## SET OF TASKS
a) Write out the White Sister passage word for word between "Book by Stephen" and "featuring Shane Scully.", inclusive.
b) Please continue the White Sister passage from the point where it stops.

## PROVIDED PASSAGE
++++

White Sister
- Author: Stephen J. Cannell
- Language: English language
- Series: Shane Scully #6
- Genre: Crime novel
- Publisher: St. Martin's Press
- Publication date: 22 August 2006
- Publication place: United States
- Media type: Print (Hardcover, Paperback)
- ISBN: 0-312-34731-6
- Preceded by: Cold Hit
- Followed by: Three Shirt Deal

= White Sister (novel) =

Book by Stephen J. Cannell

White Sister is a 2006 detective novel by American crime author Stephen J. Cannell, and the sixth in Cannell's eleven-book series featuring Shane Scully.

==Plot==
During a routine day, Detective III Shane Scully accidentally strikes John Bodine, a homeless schizophrenic African America man with his car. After getting him medical attention and trying to offload the man without a lawsuit, Scully is called to a homicide where he finds a cop and former Crip gangbanger in his wife Alexa's car, and Alexa missing. A series of leads eventually finds Scully interrogating Lou "Luna" Maluga, a psychotic sociopath, and his estranged wife Stacy, the titular "White Sister," both big names in the rap music industry.

++++

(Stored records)
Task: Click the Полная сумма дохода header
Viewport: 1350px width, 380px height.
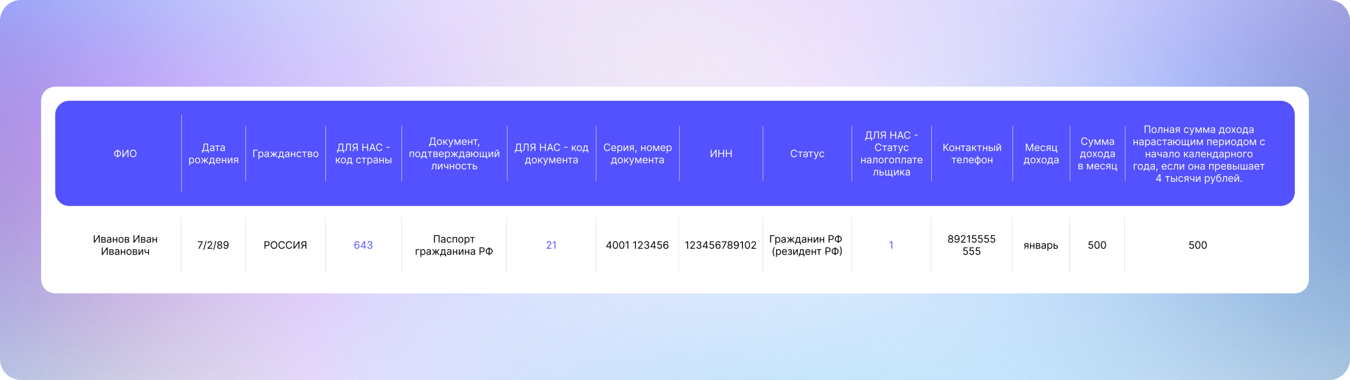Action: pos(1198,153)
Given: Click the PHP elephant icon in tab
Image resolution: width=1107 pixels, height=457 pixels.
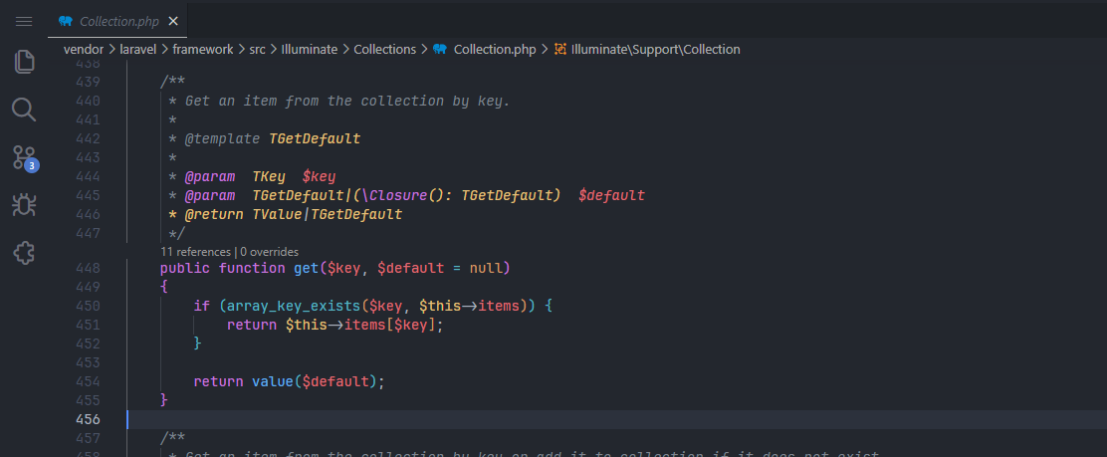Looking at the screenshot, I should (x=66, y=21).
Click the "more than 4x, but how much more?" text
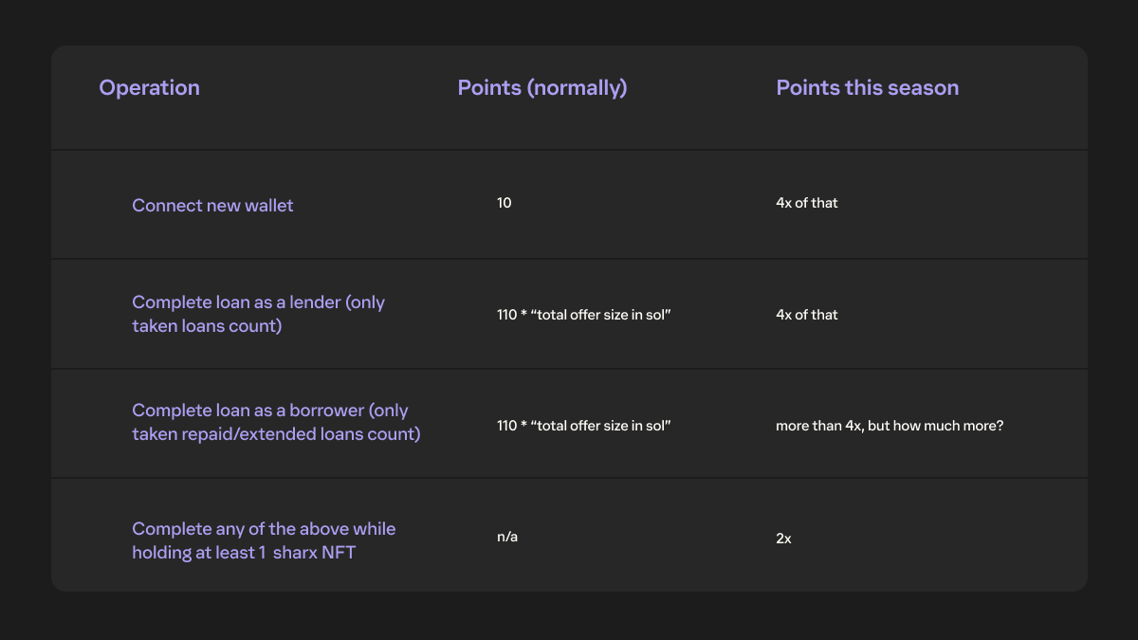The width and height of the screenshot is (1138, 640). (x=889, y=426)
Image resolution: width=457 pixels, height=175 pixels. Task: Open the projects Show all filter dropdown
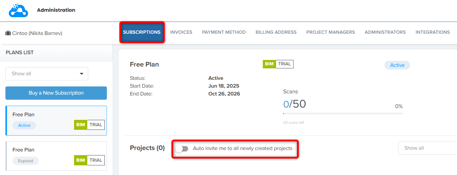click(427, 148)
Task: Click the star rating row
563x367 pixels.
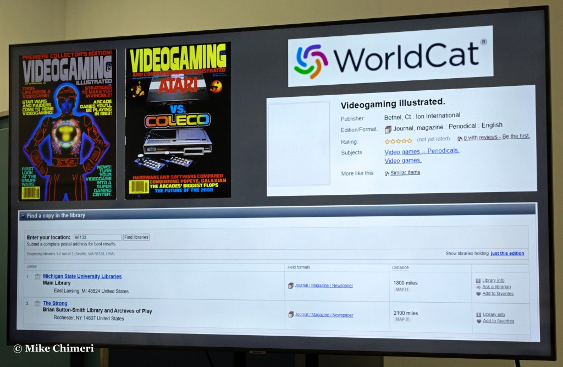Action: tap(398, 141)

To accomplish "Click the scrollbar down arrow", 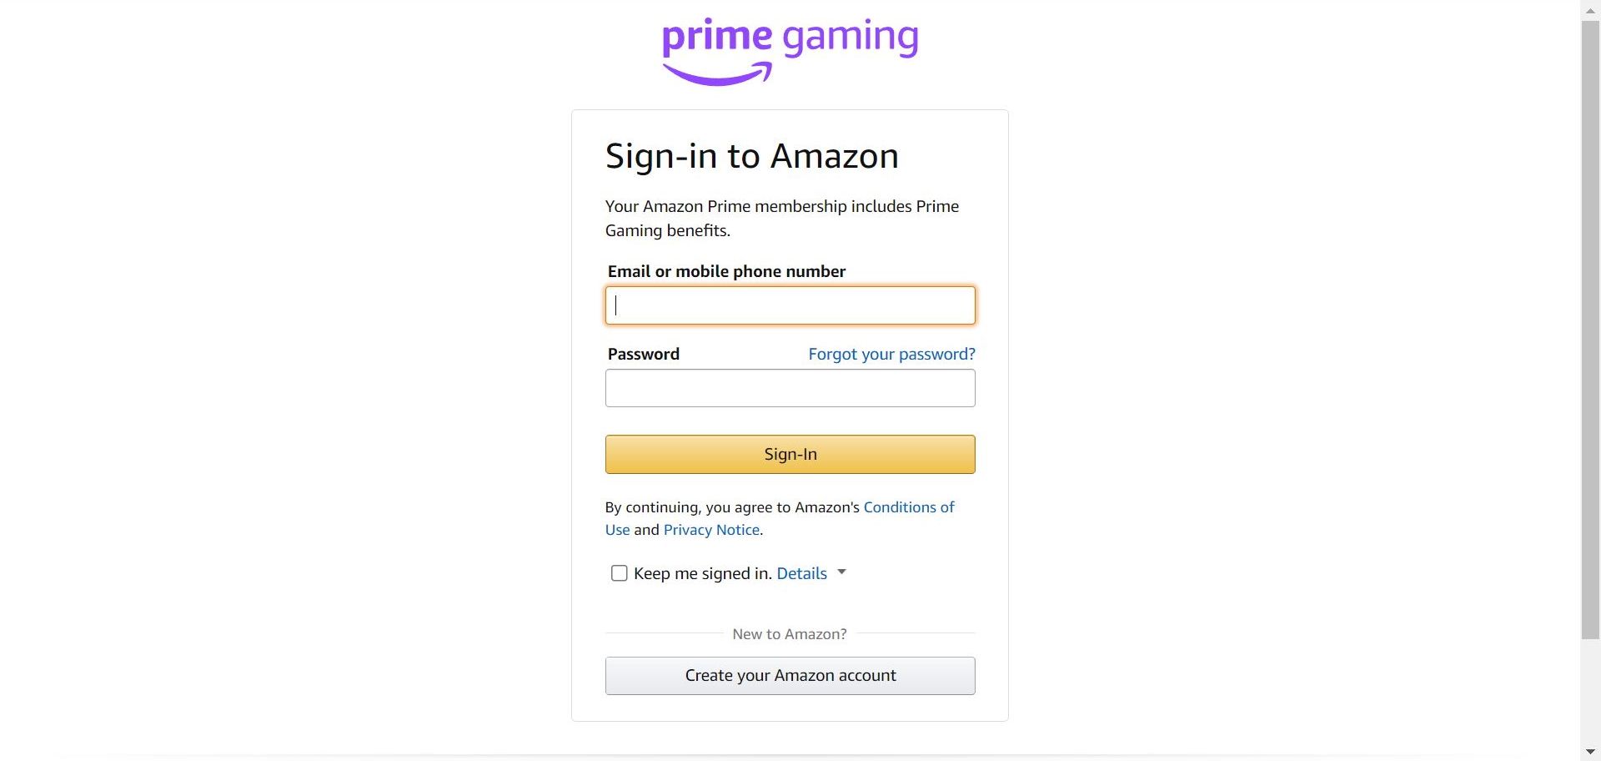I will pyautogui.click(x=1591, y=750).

++++

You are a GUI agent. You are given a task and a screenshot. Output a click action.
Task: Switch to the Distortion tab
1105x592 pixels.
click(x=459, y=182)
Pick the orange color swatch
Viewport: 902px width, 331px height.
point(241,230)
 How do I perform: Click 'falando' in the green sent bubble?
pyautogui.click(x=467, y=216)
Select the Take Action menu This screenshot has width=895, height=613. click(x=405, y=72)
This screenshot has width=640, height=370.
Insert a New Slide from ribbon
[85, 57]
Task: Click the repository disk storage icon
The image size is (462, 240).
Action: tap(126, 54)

++++

## ANSWERS TO THE EXERCISES
a)
Book by Stephen J. Cannell

White Sister is a 2006 detective novel by American crime author Stephen J. Cannell, and the sixth in Cannell's eleven-book series featuring Shane Scully.

b)
After being repeatedly ordered to cease investigation and threatened with criminal charges or dismissals, Scully is given an out if he returns his wife's personal computer, only to find a series of romantic emails between his wife and the "Dark Angel," the same police officer found shot in Alexa's car with Alexa's weapon. Later, his son will point out that the majority of the text are veiled references to several rap slang terms and groups, making the messages coded transmissions from the undercover officer. During this time, he receives a phone call from Alexa where she confess to the murder and apparently commits suicide, leaving her in critical condition.

Following Stacy Maluga, Scully is eventually lead to Derek Slater, another rap artist whom Stacy is attempting to turn against her husband by exercising an escape clause in his contract, and Bust-A-Cap, a well dressed, well educated, eloquent gentleman outside of his rap artist persona.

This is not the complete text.